Software guru John McAfee, fighting deportation to Belize,
was rushed to a hospital in Guatemala shortly after his
asylum request was rejected, but a suspected heart attack
turned out to be stress in a fresh twist to the saga.
The 67-year-old U.S. computer software pioneer was taken
swiftly from a hospital in a police car out of the sight of
media, after earlier arriving in an ambulance lying on a
stretcher.
His lawyer said he was being taken back to an immigration
department cottage where he has been detained since crossing
illegally into Guatemala from neighboring Belize, where
police want to question him in connection with his neighbor's
murder.
"He never had a heart attack, nothing like that," said
Telesforo Guerra, a former attorney general who had earlier
said McAfee had two mild heart attacks.
"I'm not a doctor. I'm just telling you what the doctors told
me," he added. "He was suffering from stress, hypertension
and tachycardia (an abnormally fast heartbeat)."
McAfee was posting on his blog www.whoismcafee.com in the morning,
the time he suffered the stress attack.
"I don't think a heart attack prevents one from using one's
blog," Guerra had said at the time.
Guerra's assistant, Karla Paz, earlier said she found McAfee
lying on the ground and unable to move his body or speak.
McAfee was detained by Guatemalan police on Wednesday (local
time) for illegally sneaking across the border with his
20-year-old girlfriend to escape authorities in Belize. He
has said he fears authorities in Belize will kill him if he
returns.
Guatemala's foreign minister, Harold Caballeros, said earlier
McAfee's request for asylum was rejected.
Constitutional lawyer Gabriel Orellana, a former foreign
minister, said the government should have given more weight
to the asylum request rather than rush to a decision.
"We should take into account the fact that McAfee has not
been accused of any crime in Belize," he said.
QUARRELED WITH FELLOW AMERICAN
Police in Belize want to quiz McAfee as "a person of
interest" in the killing of a fellow American, Gregory Faull,
with whom he had quarreled. But they say he is not a prime
suspect in the probe.
McAfee says he has been persecuted by Belize's ruling party
because he refused to pay around $2 million he says it is
trying to hustle out of him, he said.
Belize's prime minister denies this and said McAfee, who made
millions from the Internet anti-virus software that bears his
name, was "bonkers." McAfee later lost much of his fortune
and turned to a life of semi-reclusion by the Belizean beach.

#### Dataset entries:
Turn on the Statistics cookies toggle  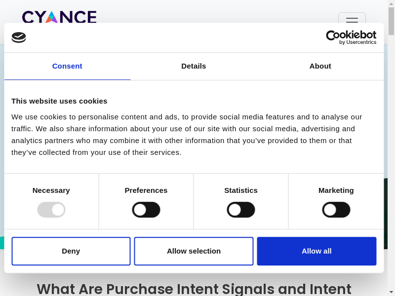pos(241,210)
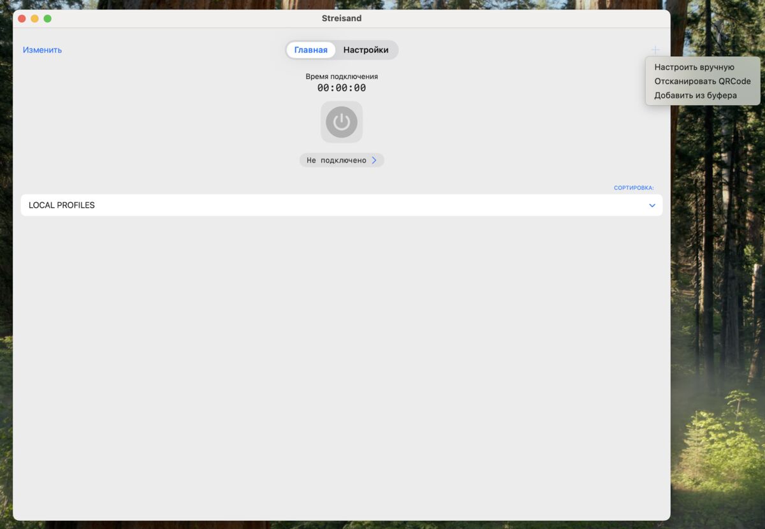
Task: Click the Streisand window title
Action: (342, 18)
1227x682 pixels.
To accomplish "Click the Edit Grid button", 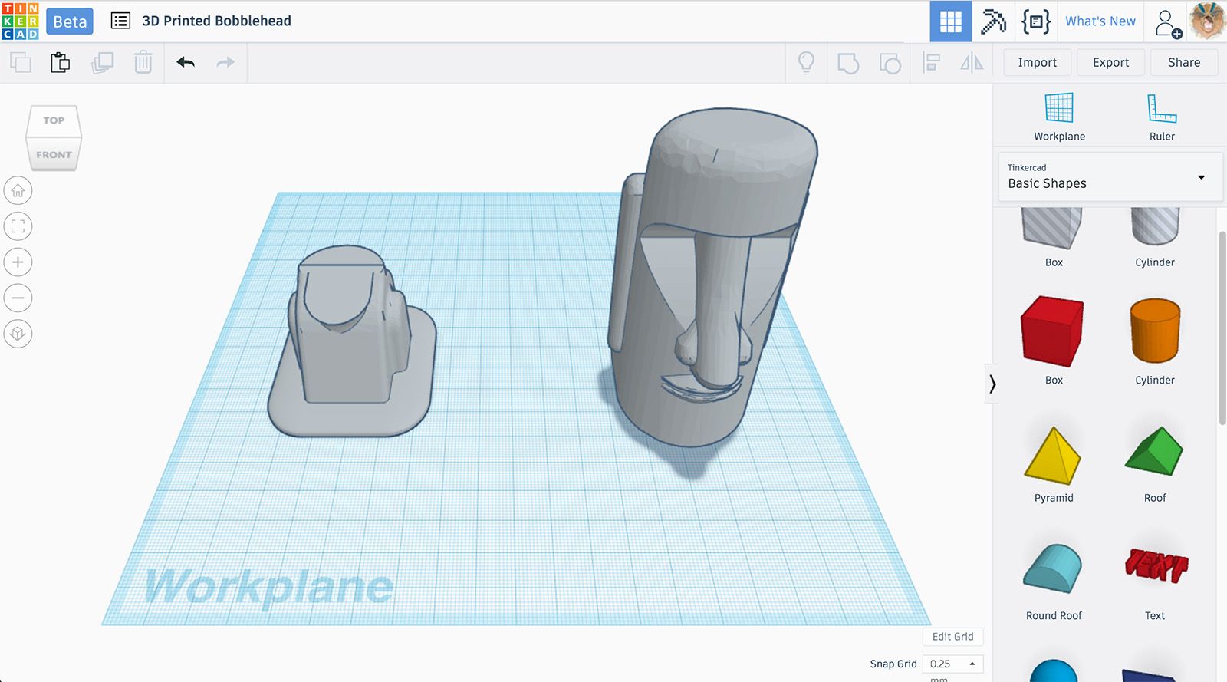I will coord(952,637).
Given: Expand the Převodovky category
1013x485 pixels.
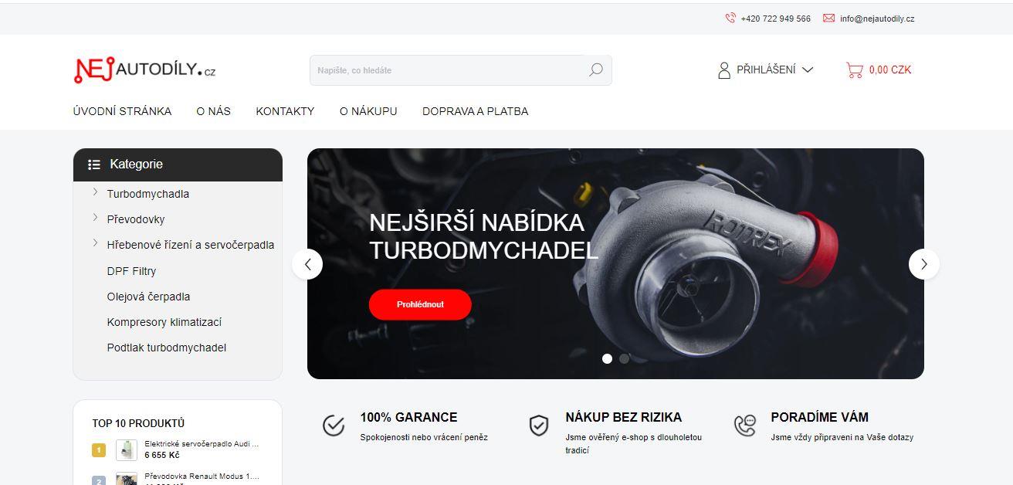Looking at the screenshot, I should pos(95,218).
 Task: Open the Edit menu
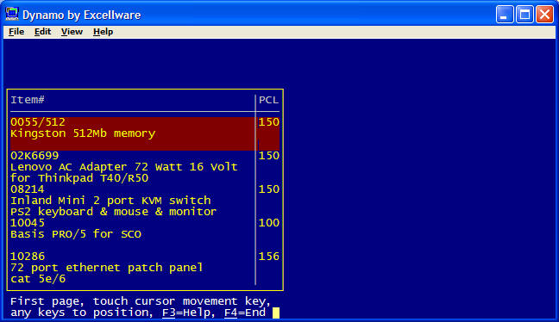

#### ASSIGNED TASK 1:
Answer these questions about the news article on John McAfee:
(a) How old is McAfee?
(b) Who is Guatemala's foreign minister?
(c) Who is the fellow American whose killing Belize police want to question McAfee about?
#### ASSIGNED TASK 2:
Continue the news article about John McAfee from its final sentence.
The records have no connection to the text.

#### TASK OUTPUT 1:
(a) McAfee is 67 years old.
(b) Guatemala's foreign minister is Harold Caballeros.
(c) The fellow American is Gregory Faull.

#### TASK OUTPUT 2:
McAfee spent Wednesday night reading his blog and posting his
thoughts on a laptop he said was lent to him by the warden of
the cottage where he was staying.
One person asked him if he felt like committing suicide.
"I enjoy living, and suicide is absurdly redundant," he
wrote. "The world, from the very beginning, hurls viruses,
accidents, hungry animals, defective DNA - and uncountable
more - in an attempt to kill us. It always succeeds. Suicide
is simply aiding and abetting."
McAfee's earlier posts spoke of his relief at arriving in
Guatemala, thinking he had found a way out of his troubles.
One of his readers posted a message offering him just that.
"John. I have a special ops team near the La Aurora
International Airport. I can get you out of jail and provide
safe passage back to the States for a fee. Please let me know
if this interests you."
DRUG PAST
Guatemala's government originally said the eccentric tech
entrepreneur, who loves guns and young women and has tribal
tattoos covering his shoulders, would be expelled to Belize
within hours. But it later rowed back.
The U.S. State Department said it was aware of McAfee's
arrest and its embassy was providing "appropriate consular
services," but could not comment further.
On the island of Ambergris Caye, where McAfee has lived for
about four years, residents and neighbors say he is eccentric
and at times unstable. He was seen to travel with armed
bodyguards, sporting a pistol tucked into his belt.
The predicament of the former Lockheed systems consultant is
a far cry from his heyday in the late 1980s, when he started
McAfee Associates. McAfee has no relationship now with the
company, which was sold to Intel Corp.
McAfee was previously charged in Belize with possession of
illegal firearms, and police had raided his property on
suspicions that he was running a lab to produce illegal
synthetic narcotics. He says he has not taken drugs since
1983.
"I took drugs constantly, 24 hours of the day. I took them
for years and years. I was the worst drug abuser on the
planet," he told Reuters just before his arrest. "Then I
finally went to Alcoholics Anonymous, and that was the end of
it."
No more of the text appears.